ERISA & DOL are reasonable. If money is just passing through quickly (such as money from a trust to the TPA claims paying account to the provider), that's OK as a transition process. However, if the money is not moving expeditiously, DOL would see it as a failure. So, don't sit on the money for a couple of weeks, and you are also supposed to be able to show that no money from plan X could possibly end up being used by plan Y. No need to be fancy. Banks tend to hear the word Trust and want to steer you to some expensive services. That is not necessary. You simply need a simple trust as a firewall to protect and insulate the funds.

Cafeteria Plan Very-Limited-Loophole  While the Department of Labor would never refer to the special treatment of plans set up in a salary reduction cafeteria plan format as a loophole, the net effect of this type of arrangement is to provide broad relief from the trust requirement. The DOL in Technical Release 92-01 (issued on June 8, 1992) provided a "non-enforcement" policy of the trust requirement for self-funded plans where ALL employee contributions (excluding COBRA contributions) are contributed on a pre-tax salary reduction basis. If ONLY ONE plan participant declined the option to contribute on a pre-tax salary reduction basis, then the plan would lose the protection of the "non-enforcement" policy and all employee contributions, whether pre-tax or after-tax, would need to comply with the trust requirements.

Historical note: We believe the DOL intended the "non-enforcement" policy to only apply to flexible spending accounts. But DOL drafted Technical Release 92-01 very loosely and swept in all plans funded through a cafeteria plan. Technical Release 92-01 is designed "to provide interim relief to plan sponsors and fiduciaries of certain contributory welfare plans pending consideration of these issues by the Department." 

Reality Check – As noted, the non-enforcement policy is not guaranteed permanent.
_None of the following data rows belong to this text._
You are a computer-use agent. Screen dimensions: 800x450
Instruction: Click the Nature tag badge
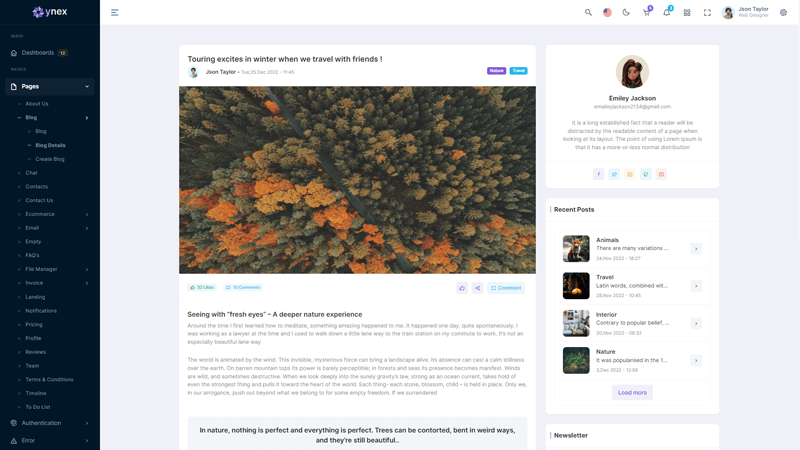[x=496, y=71]
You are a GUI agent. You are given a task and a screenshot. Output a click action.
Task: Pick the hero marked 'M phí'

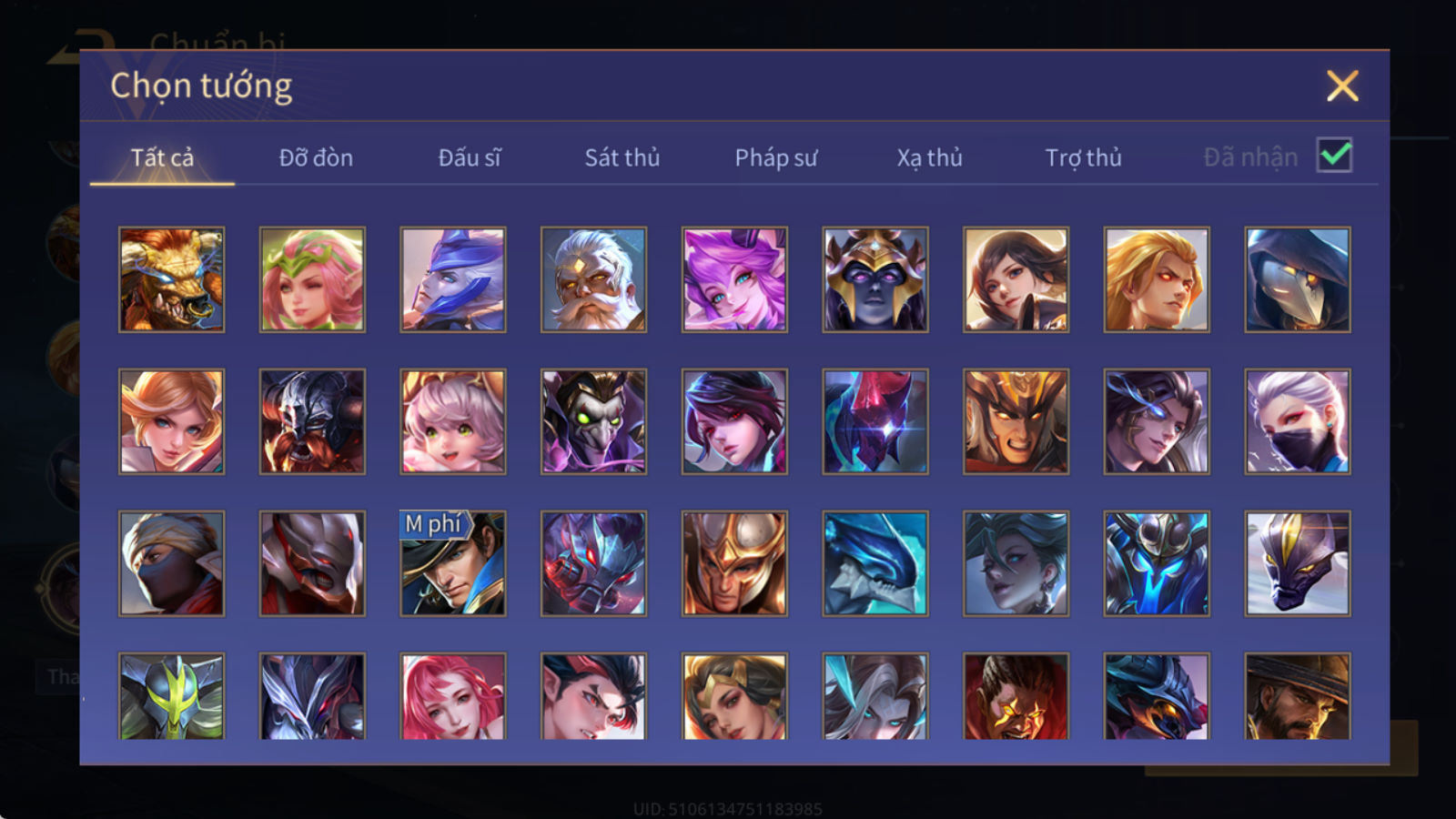pyautogui.click(x=453, y=563)
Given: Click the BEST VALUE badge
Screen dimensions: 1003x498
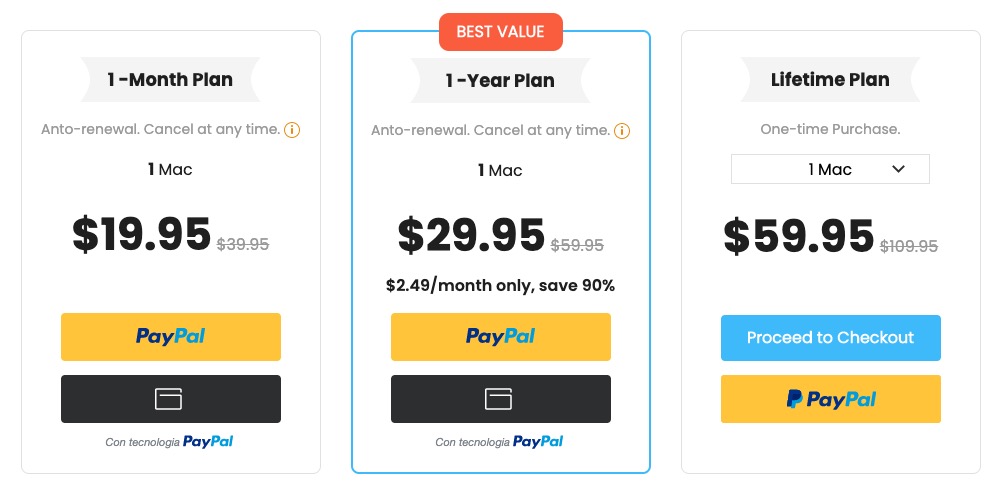Looking at the screenshot, I should click(500, 32).
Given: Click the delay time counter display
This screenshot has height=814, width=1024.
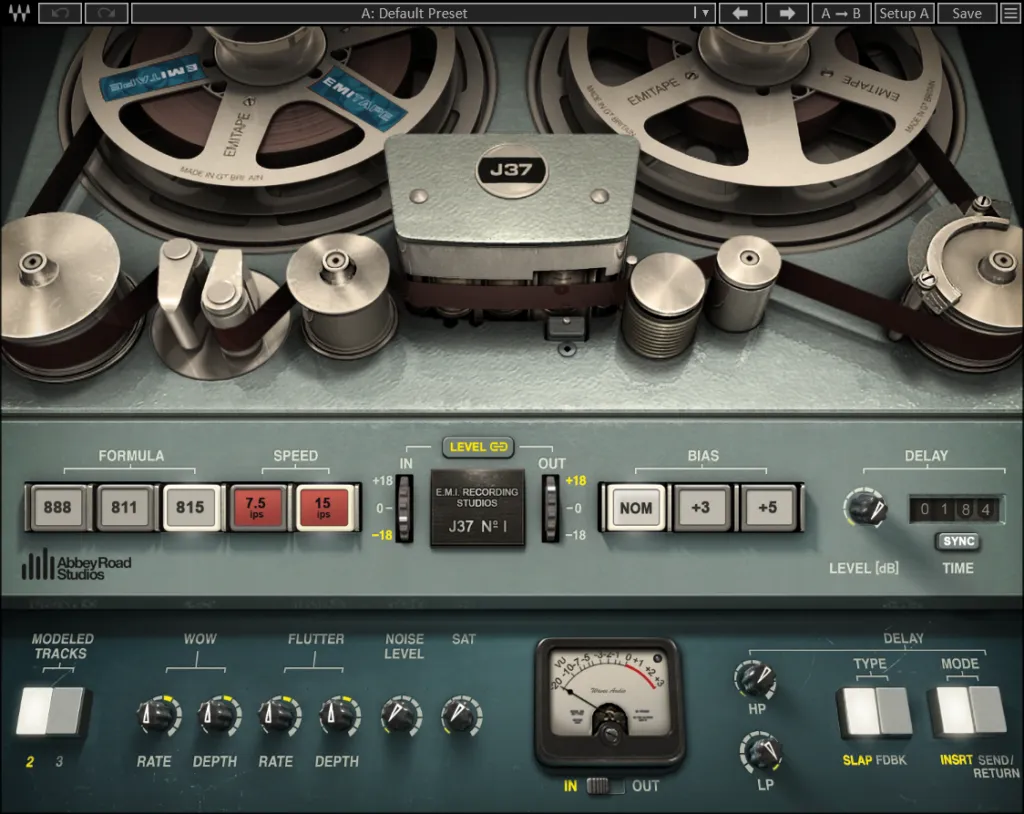Looking at the screenshot, I should (955, 510).

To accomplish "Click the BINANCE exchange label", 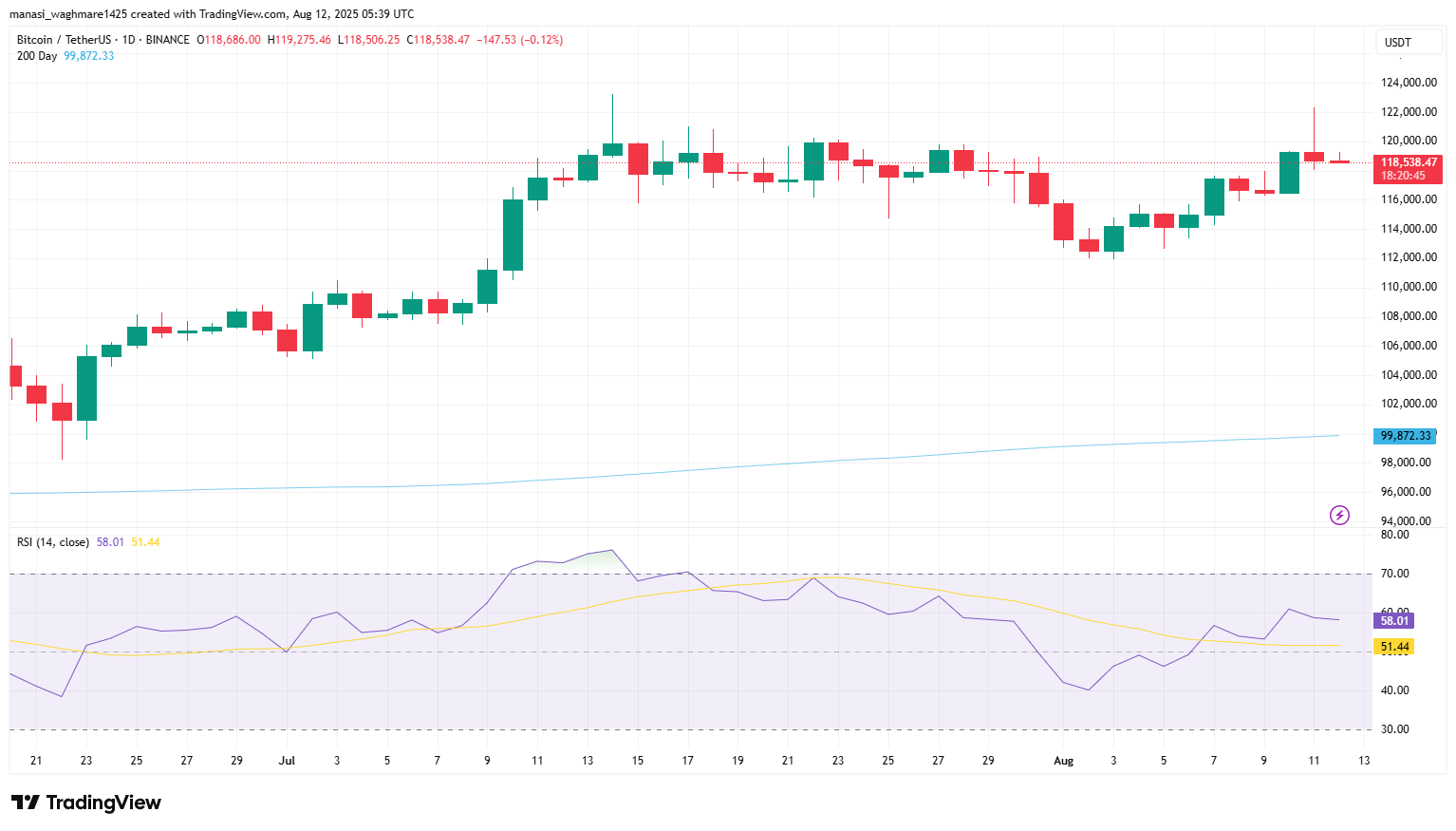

It is like the assumption that police won't give you a speeding ticket if you're only 10 mph over the speed limit. However, the police (or DOL) could change or become very strict on their enforcement policy at any time. So, do not fool yourself into thinking this exception is a legal guarantee. The standard to use for plans is what we said at the start: 99% of plans should have a formal separate trust.

Reminder - What is "allowed" by fiduciary duty? Because SPBA is preeminent in issues of ERISA fiduciary duty education for SPBA members and their clients, we are often asked to send out "the list with what is allowed and not allowed." There is no such list! What is allowed is what would be deemed to be "prudent" action or decision or caution. In other words, was the action of precautions prudent at the time and with the known circumstances at the time, and was everything done in the best interests of the plan (no laziness or self-interest on the part of anyone with any degree of fiduciary duty). That may seem vague, but there is a very good self-test. Assume that some investigative TV show barges into your office and goes through every action and reports it in the worst possible interpretation. If this were about to be broadcast on TV and anything being reported makes you squirm, then that is a wonderful alarm that there is an ERISA fiduciary concern. So, for example, if the client or TPA feel it would be "too hard" to bother to have a trust, how would that excuse sound on the investigative TV show if it meant that people lost their health coverage funds or pensions? That would be an excuse to make you squirm.